Megan Montibert, 25 ans, s’est inscrite auprès d’un groupe d’entraide local, le “Caledonian & Barnsbury Covid-19 Mutual Aid”, et gère la coordination d’une banque alimentaire à Islington. Celle-ci fonctionne déjà en temps normal mais avec la pandémie, les besoins sont importants. “Le gouvernement britannique a mis en place le ‘furloughing’, forme de mise en congés où l’employé peut recevoir 80 % de son salaire. Sauf que si vous étiez en recherche d’emploi au moment de la crise, c’est plus compliqué, explique Megan Montibert. Il y a plein d’histoires comme ça où les gens ont du mal financièrement.”
Les bénévoles de la banque alimentaire récupèrent donc de la nourriture (riz, pâtes, soupe, haricots) issue de dons et de surplus de supermarchés pour aller l’offrir, gratuitement, à des personnes en manque de ressources économiques. La banque a notamment pu livrer 80 personnes par semaine.
En tant que coordinatrice, la Française doit passer pas mal d’appels, participer à des réunions à distance, remplir des tableurs Excel. Des tâches qui la changent quelque peu de son travail habituel, comme cheffe dans un restaurant. “Quand j’œuvre en cuisine, je ne suis pas du tout dans le côté ‘management’, raconte-t-elle. D’un point de vue personnel, cette expérience est hyper intéressante, j’ai l’impression d’apprendre plein de choses.” Comme beaucoup de personnes, Megan Montibert a été mise en “furlough” – elle ne peut travailler mais continue de toucher une partie de son salaire – alors, il lui a semblé naturel de s’investir dans une action de solidarité. “Il y a une envie de redonner un peu de mon temps et presque de vouloir créer un travail avec l’argent que je reçois.” Et d’en faire, au passage, profiter les autres.
De son côté, Sarah Maria-Francesca, jeune photographe et vidéaste de 23 ans à Highgate, avait répondu à l’appel général, fin mars, pour venir en aide au NHS (le processus de recrutement – via l’application Good Sam – est actuellement en pause, un nombre important de personnes s’étant portées volontaires) et apporter son soutien aux plus vulnérables. Son travail a, jusqu’ici, surtout consisté à passer des appels téléphoniques à des personnes isolées, souvent âgées. Sa mission ? Expliquer le fonctionnement du service (les personnes devant rester en “self-isolation” ont bien sûr la possibilité de demander à un volontaire d’aller faire leurs courses à leur place ou de se rendre à la pharmacie), s’enquérir des besoins des gens…

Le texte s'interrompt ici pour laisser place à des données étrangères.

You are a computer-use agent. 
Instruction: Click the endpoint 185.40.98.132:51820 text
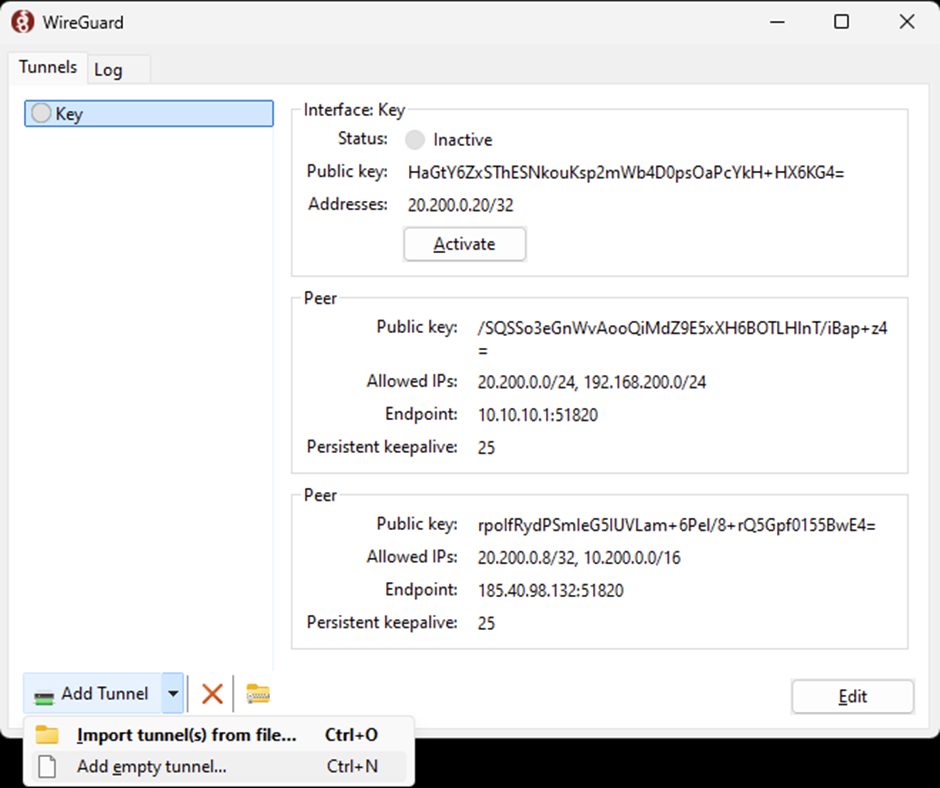[x=550, y=590]
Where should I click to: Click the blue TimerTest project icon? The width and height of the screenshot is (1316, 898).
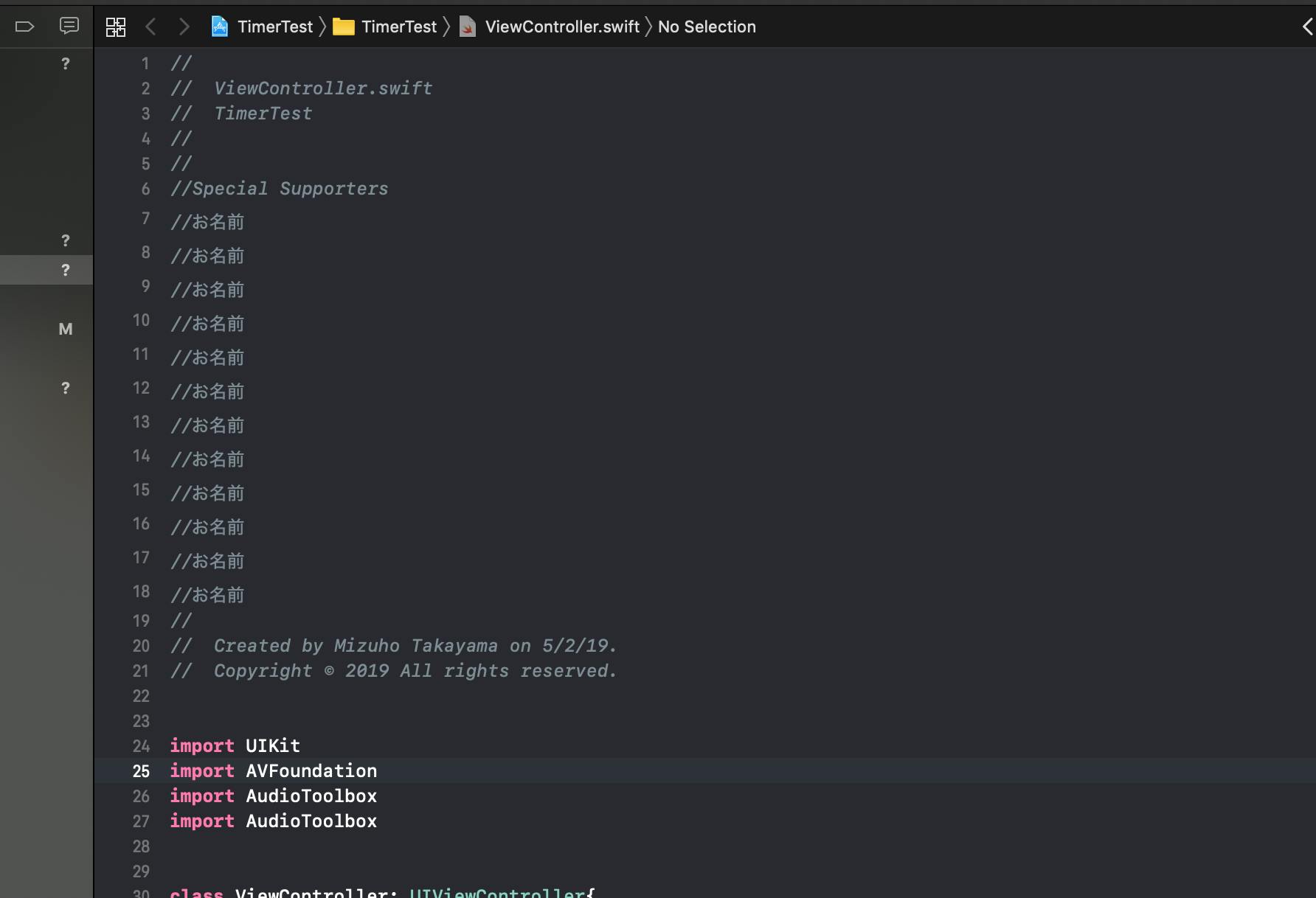coord(220,27)
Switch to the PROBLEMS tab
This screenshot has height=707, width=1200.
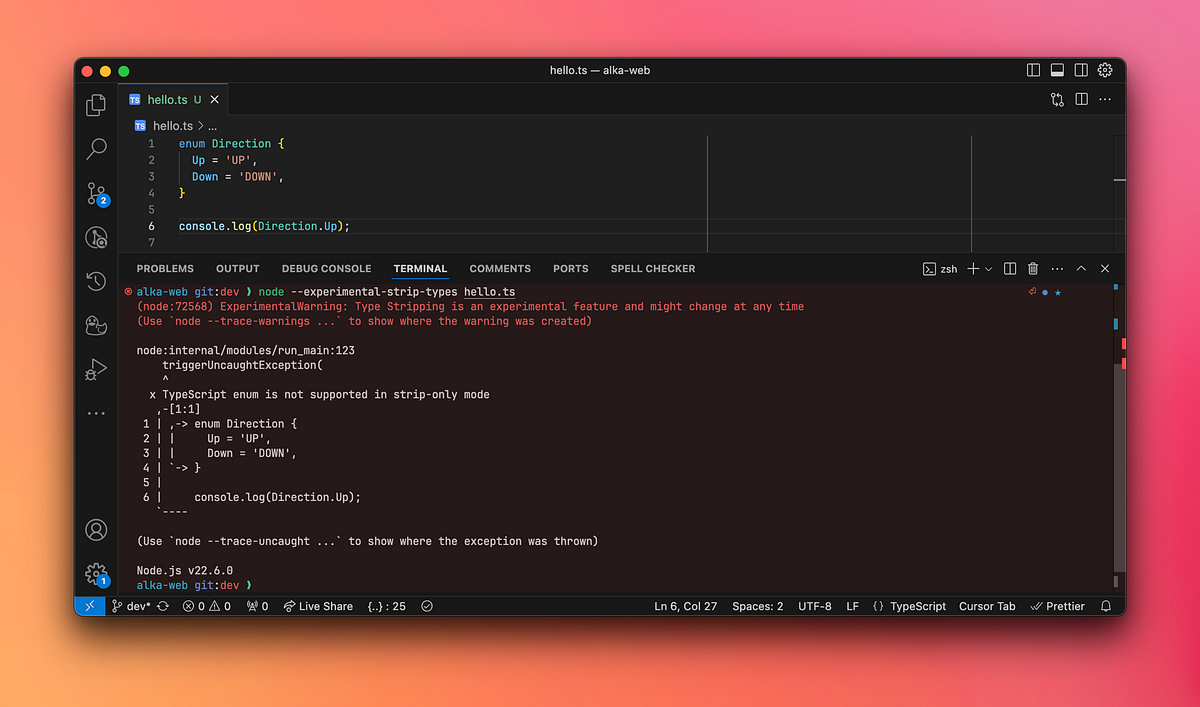pyautogui.click(x=164, y=268)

Mais son rôle est aussi, simplement, de faire un brin de causette avec les personnes qu’elle a au bout du fil, afin de rendre le confinement plus supportable. Elle appelle ainsi régulièrement une dame, toutes les semaines. “On discute, explique la jeune femme. Je lui demande si elle a pu parler à sa famille, si elle arrive à se déplacer toute seule dans l’appartement quand son fils travaille. C’est surtout des petites conversations amicales pour garder un lien social.”
Si Sarah Maria-Francesca a décidé de s’engager pour les autres, c’est parce qu’elle juge “qu’il n’y a pas plus important en ce moment.” Et hors de question de se jeter des fleurs. “Ce n’est pas grand-chose, simplement du civisme, insiste-t-elle. Les vrais héros, là-dedans, c’est surtout les médecins. Et tout le personnel qui travaille dans les hôpitaux et les services publics en général.”